- **LISTED ENTRIES**:
◆ ◆ ◆ ◆ ◆

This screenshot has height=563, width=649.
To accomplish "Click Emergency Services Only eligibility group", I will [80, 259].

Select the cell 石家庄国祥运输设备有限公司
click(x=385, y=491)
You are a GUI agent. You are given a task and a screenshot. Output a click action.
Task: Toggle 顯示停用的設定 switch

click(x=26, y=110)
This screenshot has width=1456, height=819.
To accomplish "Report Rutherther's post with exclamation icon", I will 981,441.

◆ ◆ ◆ ◆ ◆

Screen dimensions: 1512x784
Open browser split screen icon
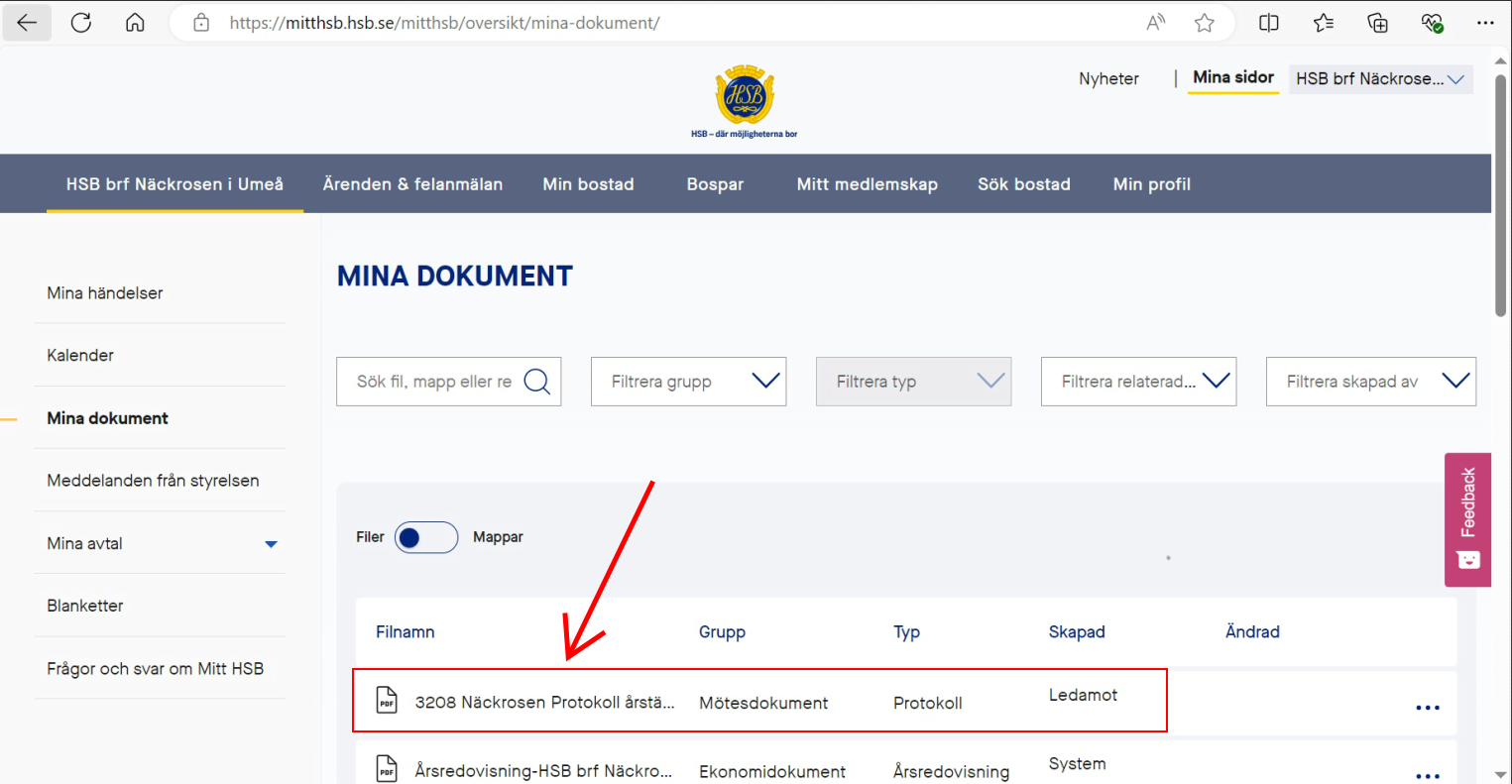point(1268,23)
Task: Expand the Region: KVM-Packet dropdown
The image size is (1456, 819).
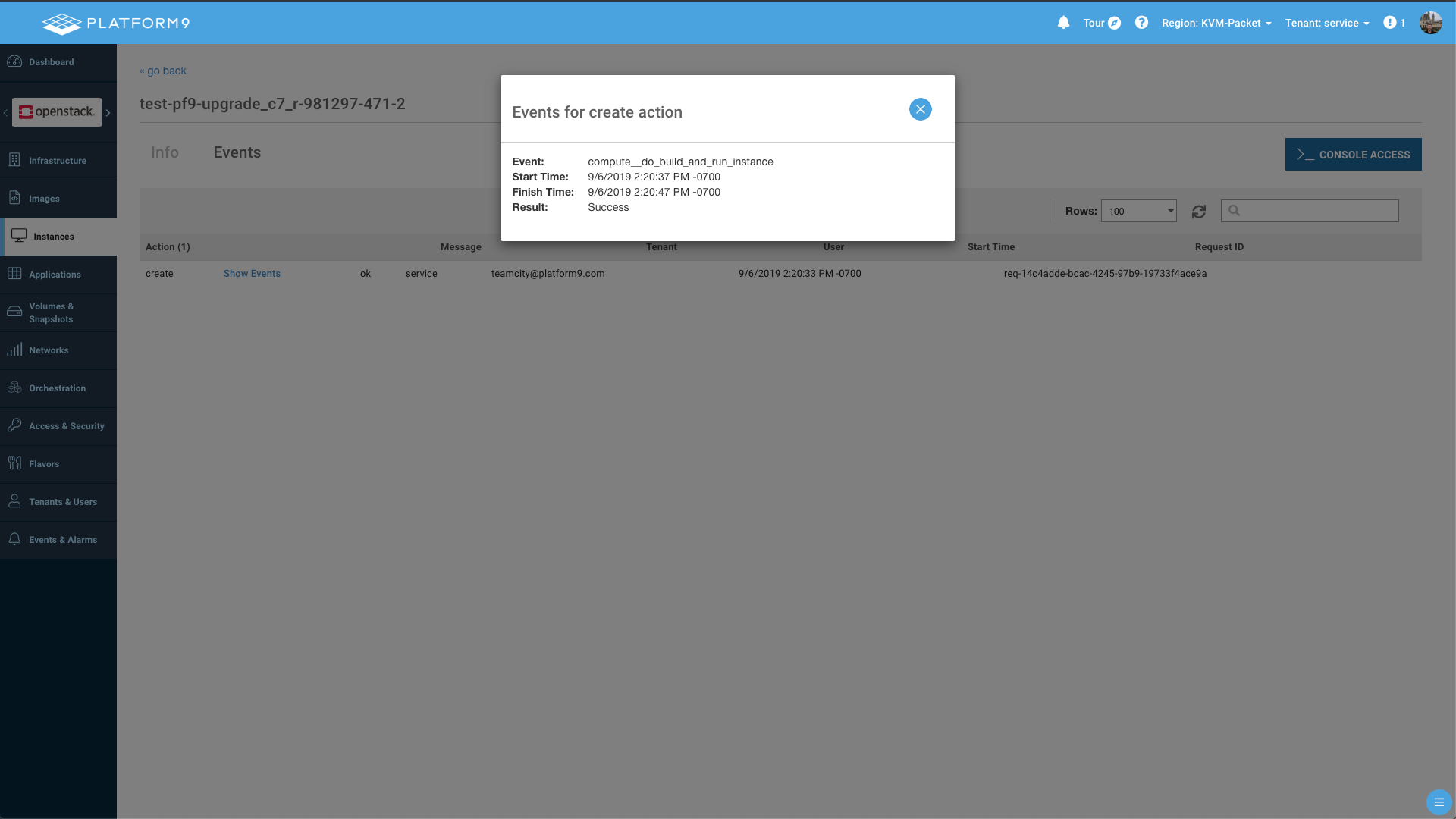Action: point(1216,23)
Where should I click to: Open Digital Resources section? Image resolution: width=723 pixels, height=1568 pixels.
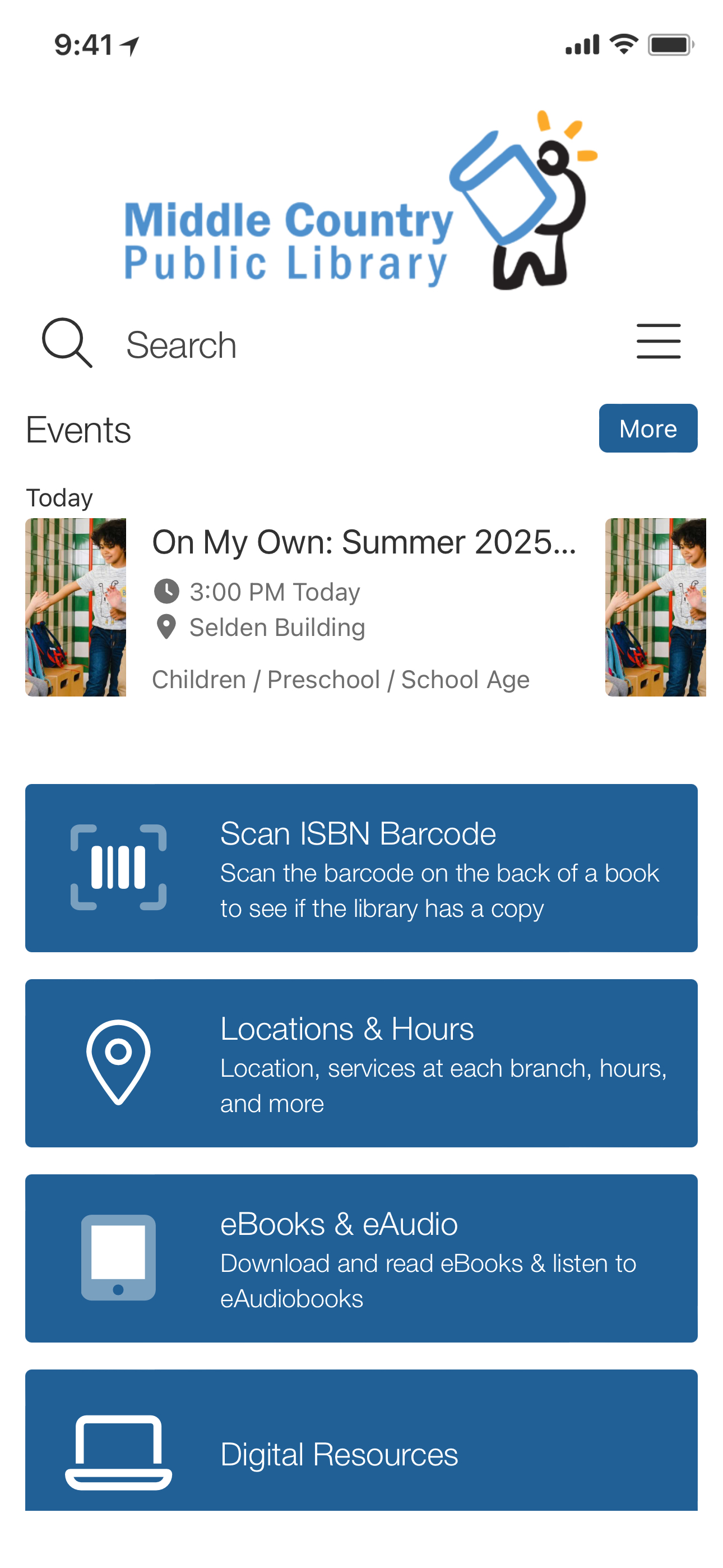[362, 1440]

◆ ◆ ◆ ◆ ◆

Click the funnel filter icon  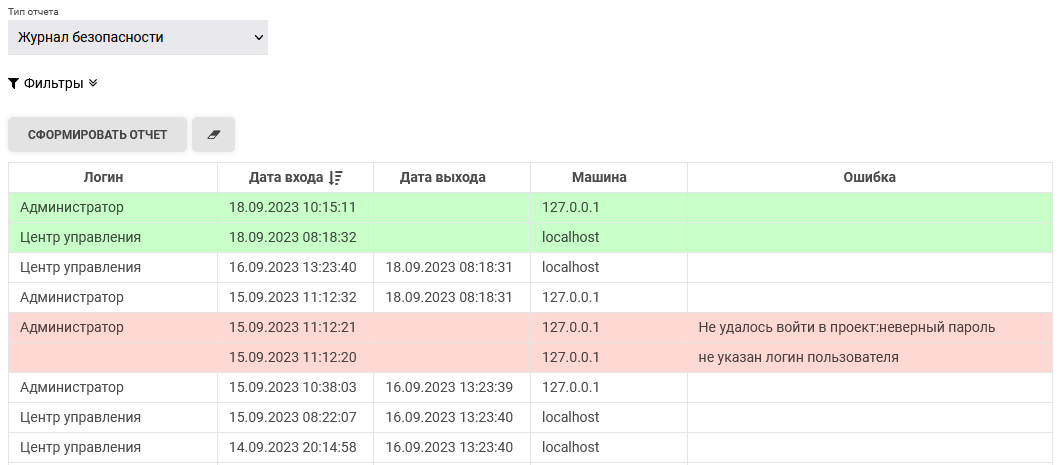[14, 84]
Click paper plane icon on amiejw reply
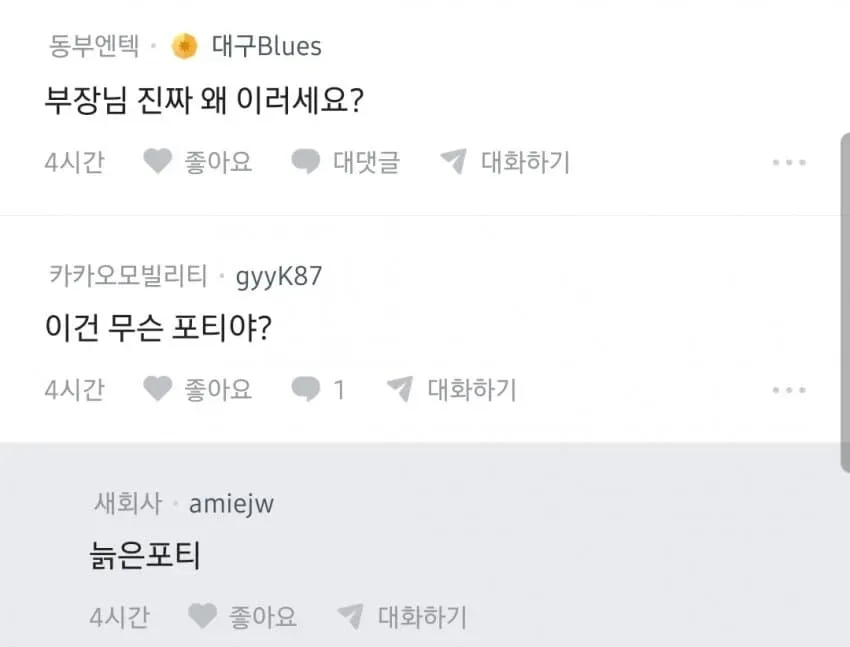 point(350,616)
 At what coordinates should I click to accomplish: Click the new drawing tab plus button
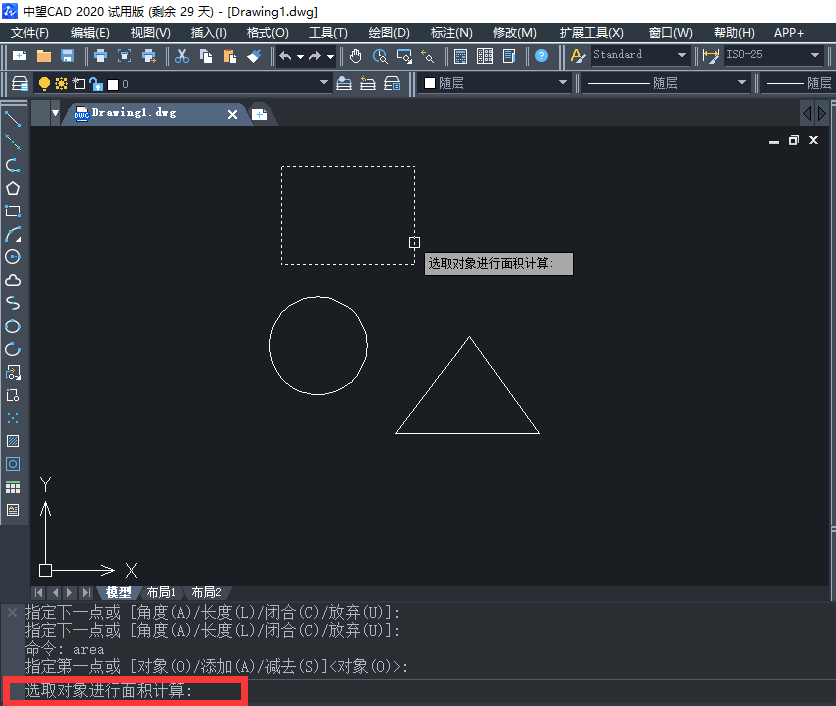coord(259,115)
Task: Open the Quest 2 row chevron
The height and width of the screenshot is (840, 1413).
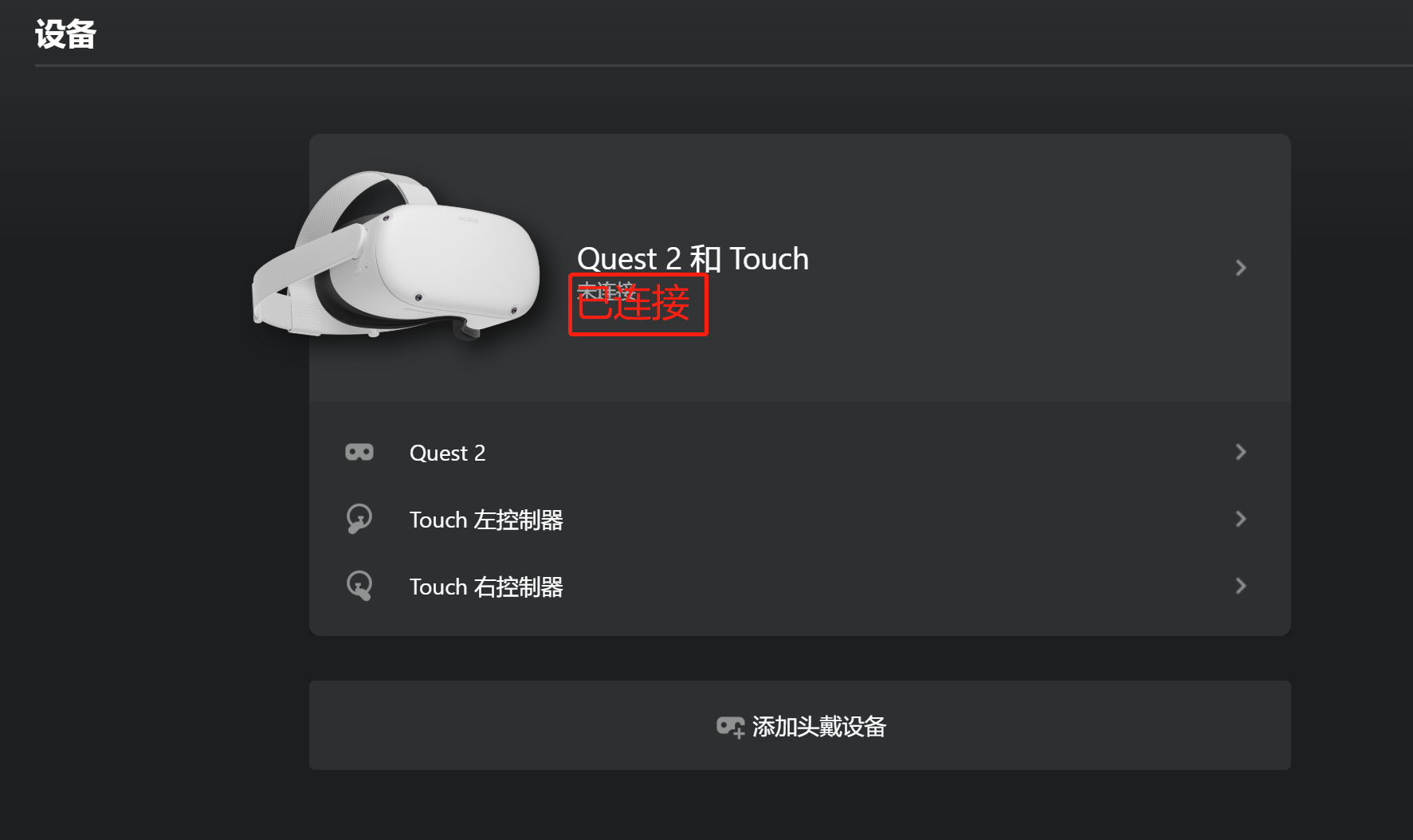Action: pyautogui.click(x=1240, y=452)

◆ ◆ ◆ ◆ ◆

- **DESCRIPTION OF THE TASK**:
In the records, reproduce the lines starting at the one containing "At what coordinates" and ending at the one containing "Action: pyautogui.click(x=1240, y=452)", replacing "chevron" with "arrow" and changing nothing else. Leave the pictures out.

- **RESULT OF THE EXERCISE**:
 At what coordinates should I click to accomplish: Click the new drawing tab plus button
coord(259,115)
Task: Open the Quest 2 row arrow
The height and width of the screenshot is (840, 1413).
Action: pyautogui.click(x=1240, y=452)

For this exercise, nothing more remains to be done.